Lastly, and perhaps most importantly, we have to understand the relationship between the Body and the Soul in a new way. If there is one thing all the different 'systems' of the Soul I have mentioned have in common it is that Body and Soul on all its levels are inescapably One. For too long we have allowed them to war with each other. The Soul gives us a gateway onto Eternity, but the ecstasy of that is entirely dependent upon us having a Body to experience it. The Finite defines the Infinite and vice versa. We need to stop seeing the Body as a prison for the Soul (a mistake even some of the greatest Mystics made) and instead see it as a tremendous OPPORTUNITY for its expression. We are here to experience life in the flesh in every way. There are things that the Soul cannot do without a Body. We are incarnate because the Soul wants it. Without it, it cannot experience Love, it cannot make love or properly understand its place in the Universe.

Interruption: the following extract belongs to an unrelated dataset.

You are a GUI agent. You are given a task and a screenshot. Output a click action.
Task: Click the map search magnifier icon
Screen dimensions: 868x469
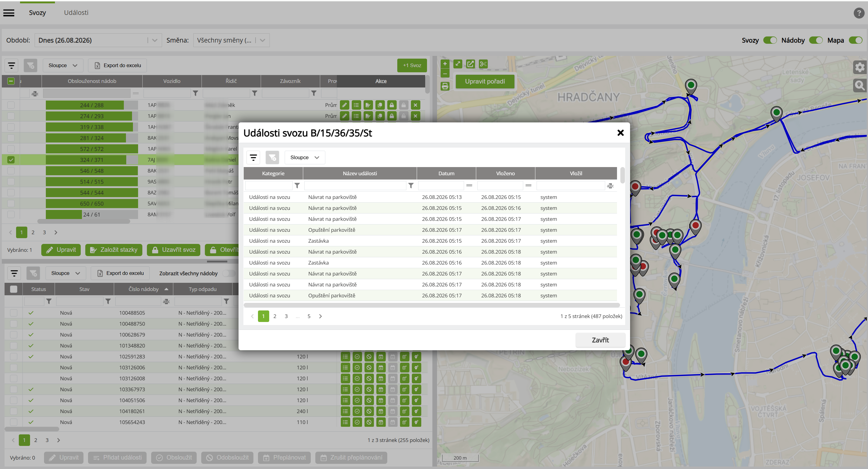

What distinguishes us from the Angels is our combination of a physical body with a divine essence. That should be a joy rather than a curse. At the same time, the Body can become deeply impoverished without the Soul. Without it, the Body becomes utterly subject to the illusions of Time and Space and begins to fear for its own safety, becoming subject to the blind and mad God at which point the suffering of the Soul becomes so intense. Most importantly, sexuality must be restored to its rightful place at the heart of our experience of our Divine Nature. The greatest Mystics of all the ages knew this and couched their highest experiences in terms which were as much erotic as spiritual...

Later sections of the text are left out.